**YOUR ASSIGNMENT:**
Please restate each entry word for word.

**EXERCISE INPUT:**
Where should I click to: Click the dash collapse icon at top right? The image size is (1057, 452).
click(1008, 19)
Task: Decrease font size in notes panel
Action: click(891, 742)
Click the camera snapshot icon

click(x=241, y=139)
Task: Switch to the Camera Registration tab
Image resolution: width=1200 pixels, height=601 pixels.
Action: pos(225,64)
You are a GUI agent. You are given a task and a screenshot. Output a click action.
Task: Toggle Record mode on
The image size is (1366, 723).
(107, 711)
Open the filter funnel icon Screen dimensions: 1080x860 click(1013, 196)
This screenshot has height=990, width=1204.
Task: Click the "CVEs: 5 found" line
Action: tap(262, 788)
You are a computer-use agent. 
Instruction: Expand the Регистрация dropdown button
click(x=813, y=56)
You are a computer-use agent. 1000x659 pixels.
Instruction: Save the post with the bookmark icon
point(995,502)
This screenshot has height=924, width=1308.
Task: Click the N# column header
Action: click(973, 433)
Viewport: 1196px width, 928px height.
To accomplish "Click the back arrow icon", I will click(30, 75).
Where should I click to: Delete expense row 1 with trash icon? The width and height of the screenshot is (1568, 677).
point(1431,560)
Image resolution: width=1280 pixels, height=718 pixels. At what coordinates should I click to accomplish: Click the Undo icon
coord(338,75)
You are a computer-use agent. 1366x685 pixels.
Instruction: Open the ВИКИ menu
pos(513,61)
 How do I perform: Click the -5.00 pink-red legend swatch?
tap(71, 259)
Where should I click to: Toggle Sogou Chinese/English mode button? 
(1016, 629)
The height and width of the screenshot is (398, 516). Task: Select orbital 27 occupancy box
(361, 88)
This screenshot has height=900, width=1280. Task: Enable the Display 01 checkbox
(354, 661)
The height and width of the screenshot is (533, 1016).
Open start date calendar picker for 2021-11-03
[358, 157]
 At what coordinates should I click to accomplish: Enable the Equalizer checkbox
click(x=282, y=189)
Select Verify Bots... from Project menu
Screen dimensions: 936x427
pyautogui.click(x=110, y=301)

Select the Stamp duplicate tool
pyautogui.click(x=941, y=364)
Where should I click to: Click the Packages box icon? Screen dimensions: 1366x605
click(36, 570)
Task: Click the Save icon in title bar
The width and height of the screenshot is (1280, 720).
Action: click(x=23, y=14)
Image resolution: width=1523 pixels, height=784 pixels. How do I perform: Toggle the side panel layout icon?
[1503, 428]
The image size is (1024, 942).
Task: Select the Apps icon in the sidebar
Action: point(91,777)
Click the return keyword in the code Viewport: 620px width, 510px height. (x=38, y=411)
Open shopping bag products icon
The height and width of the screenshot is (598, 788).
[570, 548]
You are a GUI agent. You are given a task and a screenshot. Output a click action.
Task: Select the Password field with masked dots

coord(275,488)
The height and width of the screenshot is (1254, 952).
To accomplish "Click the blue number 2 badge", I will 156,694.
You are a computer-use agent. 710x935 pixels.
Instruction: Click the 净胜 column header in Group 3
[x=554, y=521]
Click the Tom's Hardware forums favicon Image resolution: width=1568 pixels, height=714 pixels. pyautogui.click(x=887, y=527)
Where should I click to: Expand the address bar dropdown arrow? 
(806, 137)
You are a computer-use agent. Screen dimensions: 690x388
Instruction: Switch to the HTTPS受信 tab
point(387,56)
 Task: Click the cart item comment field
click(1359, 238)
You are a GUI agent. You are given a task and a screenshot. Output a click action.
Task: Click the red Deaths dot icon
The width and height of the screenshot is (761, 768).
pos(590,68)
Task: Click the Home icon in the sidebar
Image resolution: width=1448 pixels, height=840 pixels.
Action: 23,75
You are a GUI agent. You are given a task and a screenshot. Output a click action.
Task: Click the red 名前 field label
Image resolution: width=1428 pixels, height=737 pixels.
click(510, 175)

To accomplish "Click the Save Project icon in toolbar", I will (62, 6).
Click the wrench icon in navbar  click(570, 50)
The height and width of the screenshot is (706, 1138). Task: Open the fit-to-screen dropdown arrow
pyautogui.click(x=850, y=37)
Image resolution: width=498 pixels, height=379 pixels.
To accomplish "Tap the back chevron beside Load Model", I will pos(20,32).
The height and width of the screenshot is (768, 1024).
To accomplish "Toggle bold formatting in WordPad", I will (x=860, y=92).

**REPLY TO THE EXERCISE:**
Where should I click to: Click the dash collapse icon at top right? The image size is (1057, 452).
click(1008, 19)
Task: Decrease font size in notes panel
Action: click(891, 742)
Click the camera snapshot icon

click(x=241, y=139)
Task: Switch to the Camera Registration tab
Image resolution: width=1200 pixels, height=601 pixels.
Action: pos(225,64)
You are a GUI agent. You are given a task and a screenshot. Output a click action.
Task: Toggle Record mode on
The image size is (1366, 723).
(107, 711)
Open the filter funnel icon Screen dimensions: 1080x860 click(1013, 196)
This screenshot has height=990, width=1204.
Task: Click the "CVEs: 5 found" line
Action: tap(262, 788)
You are a computer-use agent. 
Instruction: Expand the Регистрация dropdown button
click(x=813, y=56)
You are a computer-use agent. 1000x659 pixels.
Instruction: Save the post with the bookmark icon
point(995,502)
This screenshot has height=924, width=1308.
Task: Click the N# column header
Action: click(973, 433)
Viewport: 1196px width, 928px height.
To accomplish "Click the back arrow icon", I will click(30, 75).
Where should I click to: Delete expense row 1 with trash icon? The width and height of the screenshot is (1568, 677).
point(1431,560)
Image resolution: width=1280 pixels, height=718 pixels. At what coordinates should I click to accomplish: Click the Undo icon
coord(338,75)
You are a computer-use agent. 1366x685 pixels.
Instruction: Open the ВИКИ menu
pos(513,61)
 How do I perform: Click the -5.00 pink-red legend swatch?
tap(71, 259)
Where should I click to: Toggle Sogou Chinese/English mode button? 
(1016, 629)
The height and width of the screenshot is (398, 516). Task: Select orbital 27 occupancy box
(361, 88)
This screenshot has height=900, width=1280. Task: Enable the Display 01 checkbox
(354, 661)
The height and width of the screenshot is (533, 1016).
Open start date calendar picker for 2021-11-03
[358, 157]
 At what coordinates should I click to accomplish: Enable the Equalizer checkbox
click(x=282, y=189)
Select Verify Bots... from Project menu
Screen dimensions: 936x427
pyautogui.click(x=110, y=301)

Select the Stamp duplicate tool
pyautogui.click(x=941, y=364)
Where should I click to: Click the Packages box icon? Screen dimensions: 1366x605
click(36, 570)
Task: Click the Save icon in title bar
The width and height of the screenshot is (1280, 720).
Action: click(x=23, y=14)
Image resolution: width=1523 pixels, height=784 pixels. How do I perform: Toggle the side panel layout icon?
[1503, 428]
The image size is (1024, 942).
Task: Select the Apps icon in the sidebar
Action: point(91,777)
Click the return keyword in the code Viewport: 620px width, 510px height. (x=38, y=411)
Open shopping bag products icon
The height and width of the screenshot is (598, 788).
[570, 548]
You are a GUI agent. You are given a task and a screenshot. Output a click action.
Task: Select the Password field with masked dots

coord(275,488)
The height and width of the screenshot is (1254, 952).
To accomplish "Click the blue number 2 badge", I will 156,694.
You are a computer-use agent. 710x935 pixels.
Instruction: Click the 净胜 column header in Group 3
[x=554, y=521]
Click the Tom's Hardware forums favicon Image resolution: width=1568 pixels, height=714 pixels. pyautogui.click(x=887, y=527)
Where should I click to: Expand the address bar dropdown arrow? 
(806, 137)
You are a computer-use agent. Screen dimensions: 690x388
Instruction: Switch to the HTTPS受信 tab
point(387,56)
 Task: Click the cart item comment field
click(1359, 238)
You are a GUI agent. You are given a task and a screenshot. Output a click action.
Task: Click the red Deaths dot icon
The width and height of the screenshot is (761, 768).
pos(590,68)
Task: Click the Home icon in the sidebar
Image resolution: width=1448 pixels, height=840 pixels.
Action: 23,75
You are a GUI agent. You are given a task and a screenshot. Output a click action.
Task: Click the red 名前 field label
Image resolution: width=1428 pixels, height=737 pixels.
click(510, 175)

To accomplish "Click the Save Project icon in toolbar", I will (62, 6).
Click the wrench icon in navbar  click(570, 50)
The height and width of the screenshot is (706, 1138). Task: Open the fit-to-screen dropdown arrow
pyautogui.click(x=850, y=37)
Image resolution: width=498 pixels, height=379 pixels.
To accomplish "Tap the back chevron beside Load Model", I will pos(20,32).
The height and width of the screenshot is (768, 1024).
To accomplish "Toggle bold formatting in WordPad", I will (x=860, y=92).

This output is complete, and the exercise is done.